### [Problem statement]
Take the lines below beginning at the line that has "越南 (44, 2525)" and stopping after the line that has "台灣。台北 (25, 375)", and print them exactly as they are, with no other lines.

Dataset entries
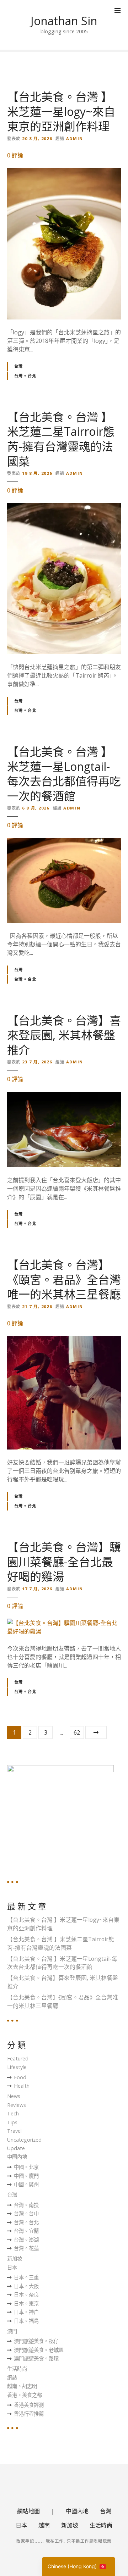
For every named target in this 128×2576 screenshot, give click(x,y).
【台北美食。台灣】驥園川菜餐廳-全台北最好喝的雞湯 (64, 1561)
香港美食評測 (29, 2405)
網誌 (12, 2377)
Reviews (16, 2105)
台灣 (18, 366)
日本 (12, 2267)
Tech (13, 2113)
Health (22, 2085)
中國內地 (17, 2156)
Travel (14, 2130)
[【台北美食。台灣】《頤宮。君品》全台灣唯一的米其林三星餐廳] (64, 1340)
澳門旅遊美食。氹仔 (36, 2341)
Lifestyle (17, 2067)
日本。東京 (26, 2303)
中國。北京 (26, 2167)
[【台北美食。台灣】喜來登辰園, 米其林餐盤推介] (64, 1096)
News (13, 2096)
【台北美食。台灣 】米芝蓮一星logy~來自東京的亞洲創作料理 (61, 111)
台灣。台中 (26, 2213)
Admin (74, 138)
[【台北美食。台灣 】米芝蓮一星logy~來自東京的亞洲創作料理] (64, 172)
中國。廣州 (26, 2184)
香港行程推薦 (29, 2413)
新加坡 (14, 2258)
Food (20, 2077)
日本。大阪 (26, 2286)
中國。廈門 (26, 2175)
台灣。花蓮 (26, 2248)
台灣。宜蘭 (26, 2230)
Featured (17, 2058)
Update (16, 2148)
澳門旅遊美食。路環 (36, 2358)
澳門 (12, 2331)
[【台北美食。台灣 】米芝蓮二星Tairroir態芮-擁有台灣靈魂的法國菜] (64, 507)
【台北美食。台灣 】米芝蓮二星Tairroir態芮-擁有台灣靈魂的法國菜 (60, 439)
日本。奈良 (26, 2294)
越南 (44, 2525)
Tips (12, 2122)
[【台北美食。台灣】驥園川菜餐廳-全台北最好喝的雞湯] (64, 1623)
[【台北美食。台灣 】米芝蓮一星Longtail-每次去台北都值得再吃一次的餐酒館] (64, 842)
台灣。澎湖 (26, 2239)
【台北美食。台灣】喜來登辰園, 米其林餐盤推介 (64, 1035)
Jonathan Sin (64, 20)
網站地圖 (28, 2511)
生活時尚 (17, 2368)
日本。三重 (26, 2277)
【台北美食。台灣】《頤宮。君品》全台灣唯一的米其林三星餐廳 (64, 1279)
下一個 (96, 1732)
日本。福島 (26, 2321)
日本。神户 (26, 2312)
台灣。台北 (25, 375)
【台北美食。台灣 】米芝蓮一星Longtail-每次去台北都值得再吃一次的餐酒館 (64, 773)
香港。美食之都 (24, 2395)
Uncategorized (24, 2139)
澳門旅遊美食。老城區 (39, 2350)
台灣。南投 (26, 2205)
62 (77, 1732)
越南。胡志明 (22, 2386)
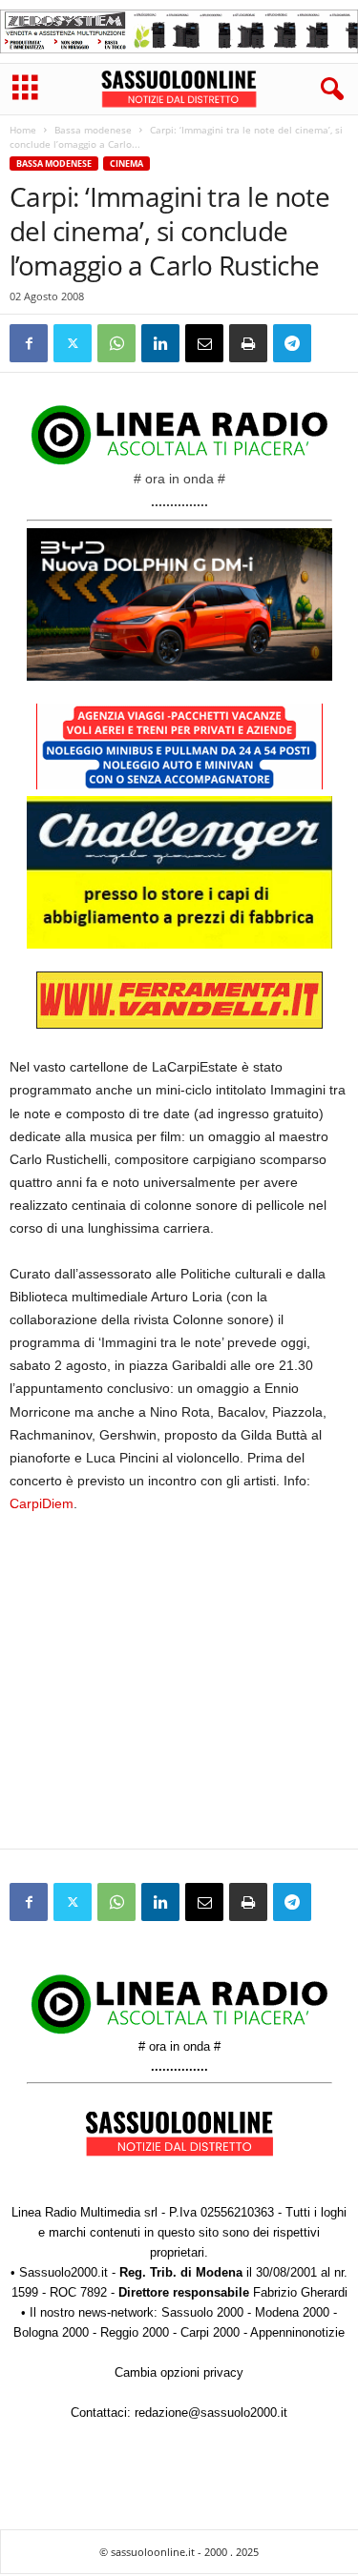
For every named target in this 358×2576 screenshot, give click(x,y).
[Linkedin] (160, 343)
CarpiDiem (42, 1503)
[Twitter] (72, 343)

### [Answer below]
越南 (44, 2525)
Tips (12, 2122)
[【台北美食。台灣】驥園川菜餐廳-全台北最好喝的雞湯] (64, 1623)
[【台北美食。台灣 】米芝蓮一星Longtail-每次去台北都值得再吃一次的餐酒館] (64, 842)
台灣。澎湖 (26, 2239)
【台北美食。台灣】喜來登辰園, 米其林餐盤推介 (64, 1035)
Jonathan Sin (64, 20)
網站地圖 (28, 2511)
生活時尚 (17, 2368)
日本。三重 (26, 2277)
【台北美食。台灣】《頤宮。君品》全台灣唯一的米其林三星餐廳 (64, 1279)
下一個 (96, 1732)
日本。福島 (26, 2321)
日本。神户 (26, 2312)
台灣。台北 (25, 375)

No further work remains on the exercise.